Felipe Drugovich has ‘no news’ regarding Williams, Aston Martin rumours

Michelle Foster
Felipe Drugovich sitting in his MP Motorsport F2 car. Hungary July 2022

Brazilian driver Felipe Drugovich sitting in his MP Motorsport F2 car. Hungary July 2022

Although he has been linked to a race seat at Williams or a reserve role with Aston Martin, Felipe Drugovich says until it is down on paper “nothing is certain”.

Although Drugovich is leading the Formula 2 championship with MP Motorsport, the 22-year-old is by no means assured of a Formula 1 race seat.

Last season, Oscar Piastri won the feeder series only to find himself in a reserve role this year with Alpine, the Australian not the first driver, nor the last, to be blocked from a promotion due to Formula 1’s limited seats.

Drugovich, if he wins the title this season, is likely to find himself in a similar situation as the rules state the reigning Formula 2 champion is not permitted to remain in the series for the following season.

He has been linked to a race seat with Williams, the Grove team in the hunt for a replacement for the beleaguered Nicholas Latifi, while Aston Martin are also said to be interested but they can only offer him a reserve driver role.

Drugovich would not comment on either rumour.

“As long as nothing is submitted to me, nothing is certain,” he told the Dutch edition of Motorsport.com.

“My focus is 100 per cent on my work this season. I can’t say if the rumours are true, I don’t know anything about it.

“Even for us as drivers it’s complicated. I have to do my job as well as possible and then the people who help me will get a better idea of what is possible. They pass that on to me.

“At the moment I have no news.”

He added: “We’ve been in this together since the end of last year, with the aim of reaching F1.”

Pressed as to whether Formula 1 could have its first Brazilian regularly on the grid since Felipe Massa, the driver replied: “To be honest, I have no idea. The market changes every day, it’s hard to know.

“I won’t give a number because there’s no precision. Even I don’t know. But like I said, if I do well now, there is a possibility to get there either as a reserve driver or as a regular driver.”

Felipe Drugovich looks into the camera, celebrating with both fists clenched. Saudi Arabia, March 2022.

Felipe Drugovich risks joining Piastri on the reserve driver pile

One of the biggest, if not the biggest, problems facing motorsport’s junior drivers is the lack of opportunities in Formula 1. There are just 20 seats and at most a handful of those open up each year.

This season it was just one, Alfa Romeo signing Zhou Guanyu. The previous season there were three rookies on the grid, and the year before that just one.

With drivers racing longer than ever before, it has some pundits accusing the sport’s oldest drivers of blocking the pathway for the youngsters – but as Fernando Alonso, the sport’s oldest driver, pointed out “motorsport is all about the stopwatch. The key question is are you still fast enough?”
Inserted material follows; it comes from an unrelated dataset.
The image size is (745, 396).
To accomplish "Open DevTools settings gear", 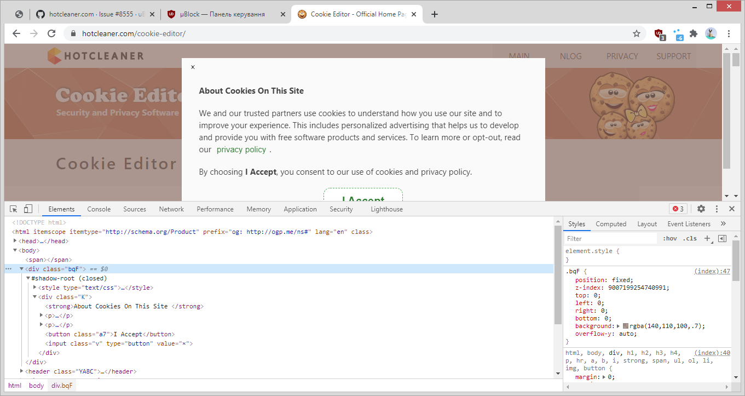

The other side of the equation is those wanting to step up into Formula 1 are becoming younger than ever before, with even teens wanting a spot on the grid.

While in yesteryear it was unusual, in the past decade the three youngest ever have made their debuts – Max Verstappen, Lance Stroll and Lando Norris. Next year there could be another teenager in Theo Pourchaire.

It is a simple case of the maths does not add up and for someone like Drugovich it most likely means a year as a reserve driver and if he is lucky a 2024 seat, or a move to another series like Callum Illot’s swap to IndyCar.

It is a bitter pill to swallow, especially when one considers the finances that have gone into getting a driver through into Formula 2. And then that is as far as it goes.

Formula 1 needs new teams, an 11th and even a 12th – that is the only way the next generation will get a fair shot.